Als validierte Instrumente für die Begleitenden werden der Spiritual Care Competency Questionnaire (SCCQ), der Cool Down Index (CDI), intentionales Mitgefühl (SCBCS), subjektives Wohlbefinden (WHO5), Unterstützungszufriedenheit (BMLSS-Support), eine numerische Analogskale zur Arbeitsbelastung sowie Häufigkeit unterschiedlicher Formen spiritueller Praxis und Empfindens (SpREUK-P 17 und GrAw-7) eingesetzt.

Leider ereignete sich während des Projekts die COVID-19-Pandemie mit ihren Lockdowns und sozialen Einschränkungen. Die Schulungen mussten partiell anders als geplant durchgeführt werden und viele Projektstandorte hatten Schwierigkeiten, die Teilnehmenden zu halten. Diese fielen selber oft krankheits- oder überlastungsbedingt aus oder gaben ihren Arbeitsplatz auf. In manchen Arbeitsbereichen hat sich die angespannte Personalsituation so verschärft, dass die Zeit für die Befragungen kaum mehr erübrigt werden kann. Der Rücklauf für die Postinterventionsbefragungen erreichte daher nicht den angestrebten Umfang.

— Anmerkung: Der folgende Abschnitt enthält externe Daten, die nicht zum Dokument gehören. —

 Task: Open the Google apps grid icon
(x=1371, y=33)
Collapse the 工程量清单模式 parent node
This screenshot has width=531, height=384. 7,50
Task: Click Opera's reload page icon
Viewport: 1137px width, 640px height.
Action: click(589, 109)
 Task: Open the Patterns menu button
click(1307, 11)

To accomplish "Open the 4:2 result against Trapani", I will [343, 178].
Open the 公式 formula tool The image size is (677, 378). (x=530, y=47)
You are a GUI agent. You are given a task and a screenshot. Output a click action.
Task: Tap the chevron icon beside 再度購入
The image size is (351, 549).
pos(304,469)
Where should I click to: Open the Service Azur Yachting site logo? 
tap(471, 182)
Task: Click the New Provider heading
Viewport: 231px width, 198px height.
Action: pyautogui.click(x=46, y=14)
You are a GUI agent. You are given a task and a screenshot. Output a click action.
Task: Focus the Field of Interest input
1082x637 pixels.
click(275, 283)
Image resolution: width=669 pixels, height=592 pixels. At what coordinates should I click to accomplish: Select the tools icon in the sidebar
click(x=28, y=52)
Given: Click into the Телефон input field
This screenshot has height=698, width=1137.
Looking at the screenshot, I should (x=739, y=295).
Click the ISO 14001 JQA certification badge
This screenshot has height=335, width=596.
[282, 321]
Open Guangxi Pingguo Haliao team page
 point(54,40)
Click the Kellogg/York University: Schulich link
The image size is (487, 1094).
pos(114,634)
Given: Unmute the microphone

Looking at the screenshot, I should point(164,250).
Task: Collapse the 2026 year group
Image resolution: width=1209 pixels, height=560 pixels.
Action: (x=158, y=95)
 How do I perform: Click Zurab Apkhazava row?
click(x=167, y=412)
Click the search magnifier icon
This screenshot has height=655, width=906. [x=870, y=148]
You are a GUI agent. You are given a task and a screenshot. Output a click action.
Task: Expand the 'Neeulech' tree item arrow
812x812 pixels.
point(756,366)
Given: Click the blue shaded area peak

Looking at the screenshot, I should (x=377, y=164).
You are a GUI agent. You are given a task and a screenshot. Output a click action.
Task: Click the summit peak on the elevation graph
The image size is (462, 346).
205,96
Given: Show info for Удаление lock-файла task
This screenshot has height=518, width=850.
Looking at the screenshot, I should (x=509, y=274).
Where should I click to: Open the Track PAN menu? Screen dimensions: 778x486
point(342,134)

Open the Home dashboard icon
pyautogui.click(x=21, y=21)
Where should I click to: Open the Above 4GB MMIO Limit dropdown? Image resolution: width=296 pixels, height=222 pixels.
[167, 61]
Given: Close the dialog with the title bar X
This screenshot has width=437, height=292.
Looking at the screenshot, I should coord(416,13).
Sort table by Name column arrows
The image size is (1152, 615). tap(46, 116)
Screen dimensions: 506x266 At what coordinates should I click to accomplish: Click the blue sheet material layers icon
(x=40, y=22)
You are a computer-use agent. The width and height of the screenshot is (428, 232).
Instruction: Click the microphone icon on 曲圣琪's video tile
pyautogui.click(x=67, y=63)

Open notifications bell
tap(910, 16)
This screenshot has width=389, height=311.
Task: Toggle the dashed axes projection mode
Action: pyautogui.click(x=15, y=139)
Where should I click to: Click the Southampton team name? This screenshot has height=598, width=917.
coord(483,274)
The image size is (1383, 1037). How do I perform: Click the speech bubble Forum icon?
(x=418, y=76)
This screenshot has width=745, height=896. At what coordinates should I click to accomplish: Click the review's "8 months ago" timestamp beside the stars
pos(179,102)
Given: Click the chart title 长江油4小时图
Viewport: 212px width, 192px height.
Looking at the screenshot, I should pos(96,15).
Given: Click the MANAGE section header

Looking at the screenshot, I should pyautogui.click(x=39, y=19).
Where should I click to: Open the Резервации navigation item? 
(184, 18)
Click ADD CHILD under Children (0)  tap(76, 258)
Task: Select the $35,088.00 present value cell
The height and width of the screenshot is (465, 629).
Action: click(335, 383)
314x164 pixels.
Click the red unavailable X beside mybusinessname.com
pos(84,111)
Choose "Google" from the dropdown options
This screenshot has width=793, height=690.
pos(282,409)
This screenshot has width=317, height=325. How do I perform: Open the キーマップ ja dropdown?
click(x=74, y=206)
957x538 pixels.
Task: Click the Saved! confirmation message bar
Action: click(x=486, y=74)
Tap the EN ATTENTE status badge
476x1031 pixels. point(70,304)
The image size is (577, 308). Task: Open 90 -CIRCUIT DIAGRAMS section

10 Sicherung der Nachhaltigkeit und Ausblick

Die Realisierung des Projektes und der Nachweis einer positiven Wirkung sowohl auf Betreute und ihre Angehörigen als auch auf Betreuende und ihre Institutionen können in unterschiedlicher Weise nachhaltig für das gesamte Gesundheitssystem wirken:

  • Es ergeht eine Aufforderung an alle Beteiligten, andere/weitere Maßnahmen zu einer Verbesserung der spirituellen Sorge um ältere und sterbende Menschen in den Einrichtungen des Gesundheitswesens im Sinne einer Ermächtigung aller mit der Betreuung von geriatrisch oder palliativ zu versorgenden Menschen zu entwickeln.

  • Der Nachweis positiver Effekte auf Betreuende und Betreute begründet die Implementierung von Spiritual Care in die allgemeine Aus- und Weiterbildung sowie in Studiengänge im Gesundheitswesen.

  • Mit SpeCi steht ein Curriculum mit multiprofessionellem Ansatz zur Verfügung, das u. a. von der DGP anerkannt ist. In diesem Curriculum werden Lernziele, Inhalte und Qualitätskriterien beschrieben. Kurse nach diesem Curriculum können durch die Deutsche Gesellschaft für Palliativmedizin (DGP) zertifiziert werden.

  • Auf Basis der Ergebnisse der Begleitforschung und den Erfahrungen in den Schulungen lassen sich allgemeingültige Handlungsempfehlungen zu Spiriual Care entwickeln.

  • Das Projekt wird durch seinen breit angelegten Öffentlichkeitsbezug (Fachtage, Website, Pressemitteilungen) positive Effekte für das gesamte Gesundheitswesen haben, weil das Thema „Spiritualität“ stärker in der Öffentlichkeit diskutiert und sekundär im sektorenbezogenen, wie im allgemeinen öffentlichen Bewusstsein verankert werden kann. Die Einsicht in die Notwendigkeit von Spiritual Care für Patient:innen/Bewohner:innen und ihre Angehörigen soll dazu führen, dass Spiritual Care und Existentielle Kommunikation in den Katalog der Kostenträger (Kranken- und Pflegeversicherung) als deren Leistung verankert und konsekutiv in den Prüfkatalog der Medizinischen Dienste aufgenommen werden.